Molti figli di gelatieri non seguono le orme dei padri…
«E’ una professione che richiede sacrificio; quando gli altri si divertono noi dobbiamo lavorare. Colpa della crisi, che attualmente non dà le gratificazioni che riservava anni addietro. Per cui molti giovani, forse troppo coccolati, non proseguono la professione dei genitori. Comunque, da un punto di vista d’insegnante in un centro professionale, sto notando che parecchi giovani si stanno avvicinando a questo settore con grande entusiasmo, e questo è un bene.»

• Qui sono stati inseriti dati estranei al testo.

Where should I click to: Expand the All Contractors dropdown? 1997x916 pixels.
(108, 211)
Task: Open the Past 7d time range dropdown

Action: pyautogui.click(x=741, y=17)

Quali consigli per un giovane?
«La formazione è alla base di tutto. Non può intendersi chiusa in una settimana, ma in un percorso che deve durare almeno un anno. Fondamentale è la preparazione per affrontare il laboratorio di produzione, ma da sola non basta.
Per diventare un’imprenditore di successo, bisogna essere in grado di sviluppare un business plan, saper gestire un’attività e comunicare con il cliente.»

Rifarebbe questa scelta di vita?
«Sicuramente sì, mi diverte fare il gelato, mi è sempre piaciuto stare in laboratorio e trasformare le materie prime è la mia passione. E’ un settore in continua evoluzione… c’è sempre da imparare qualcosa di nuovo.»